On his return to Scotland in 1678, Dundee was commissioned in the army of Charles II, and given the task of suppressing conventicles, Lowland Presbyterian meetings, that the king deemed seditious. His zealousness in this cause resulted in his nickname of "Bluidy Clavers". Dundee's troop were beaten back by Covenanters at the Battle of Drumclog on 1 June 1679, but he achieved a decisive victory three weeks later on 22 June at the Battle of Bothwell Brig.
In 1680 Dundee met Charles II in London, and this proved the start of a meteoric rise for Dundee, during which he was appointed Sheriff of a number of areas of south-west Scotland and colonel of a new Scottish regiment. And in 1683 he was appointed to the Scottish Privy Council.

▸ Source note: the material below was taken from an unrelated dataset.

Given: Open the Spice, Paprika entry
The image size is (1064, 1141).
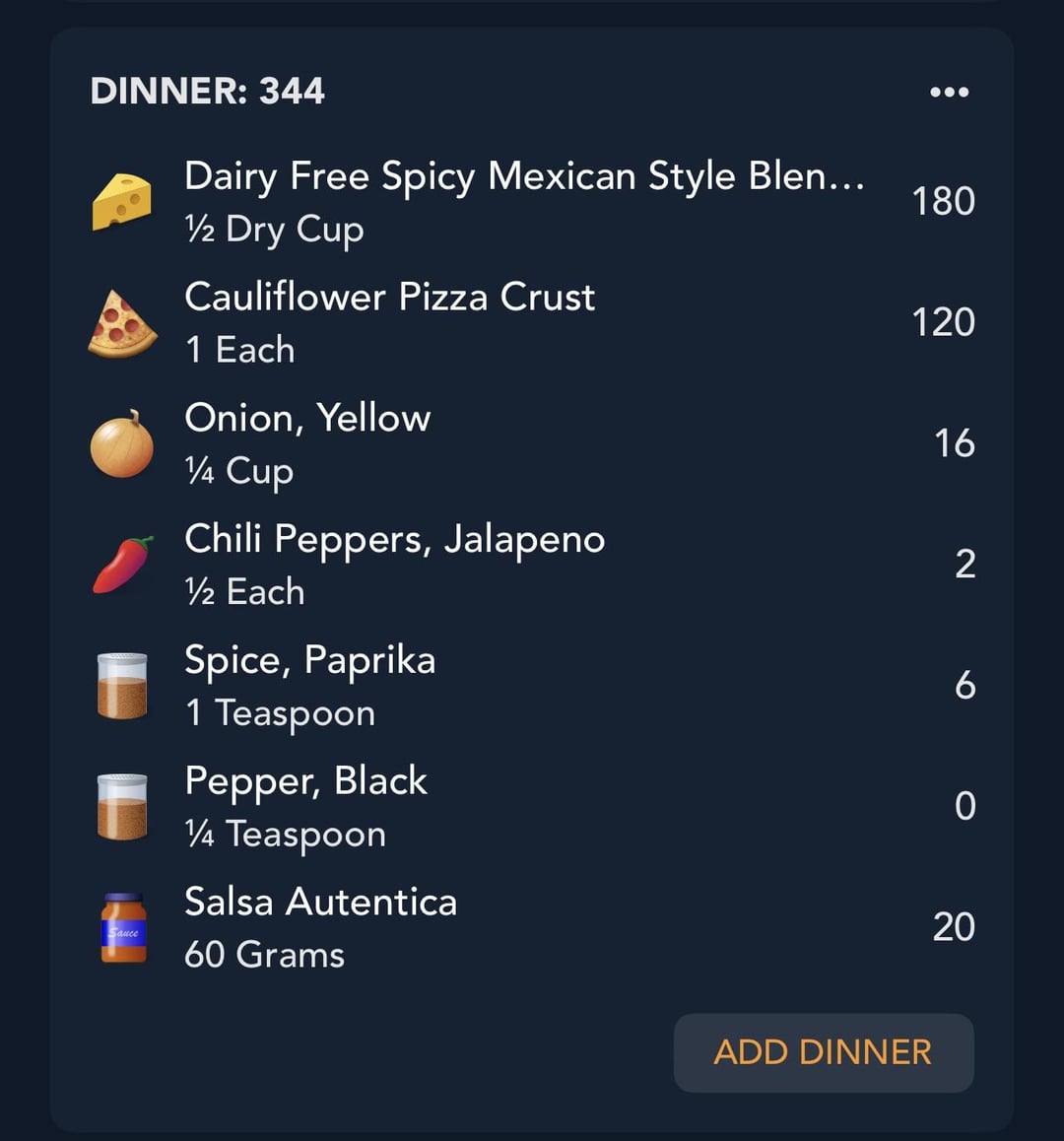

In 1686 he became a major-general and was appointed to the post of Provost of Dundee. In 1688 he was created Viscount Dundee by James VII.
In 1689 a Scottish convention decided to follow England in awarding the crown of Scotland to William and Mary on the grounds that James VII could be deemed to have abdicated. Viscount Dundee tried to have the decision overturned and when this failed, fled Edinburgh to gather an army at Blair Castle in support of James VII.

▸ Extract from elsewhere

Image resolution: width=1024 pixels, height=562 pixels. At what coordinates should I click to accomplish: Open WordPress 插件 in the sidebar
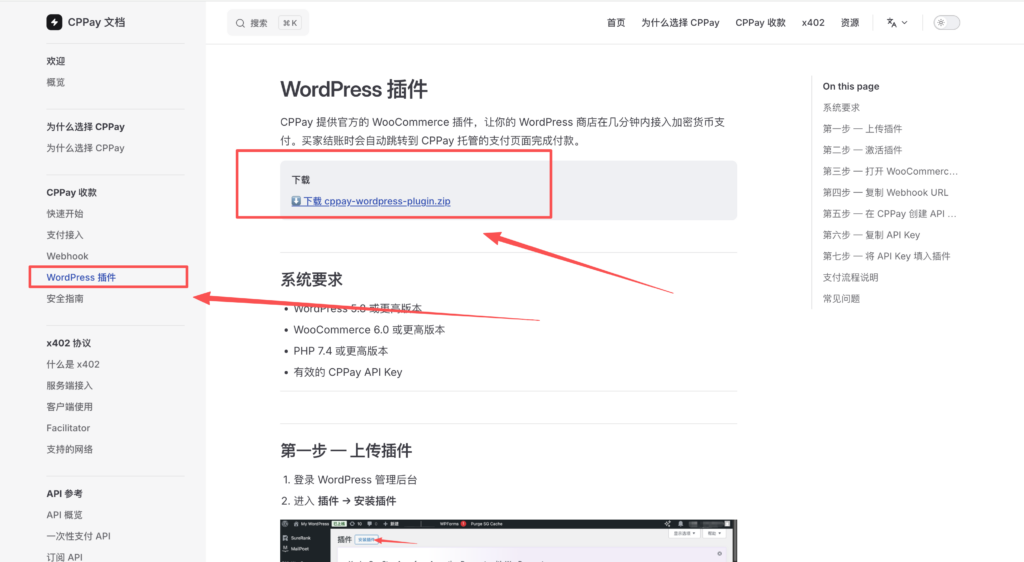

Dundee's largely Highland army met the official Williamite Army at the Battle of Killiecrankie on 27 July 1689. The Jacobites won the day, but at the cost of the death of Dundee, mortally wounded as he led a charge. He is said to have died while sitting against a standing stone in a field near Killiecrankie, which has since become known as Claverhouse's Stone. Dundee was buried in a vault underneath St Bride's Kirk in the grounds of Blair Castle. The 1689 Jacobite uprising stuttered on for a little longer, but without Dundee at the helm it went nowhere.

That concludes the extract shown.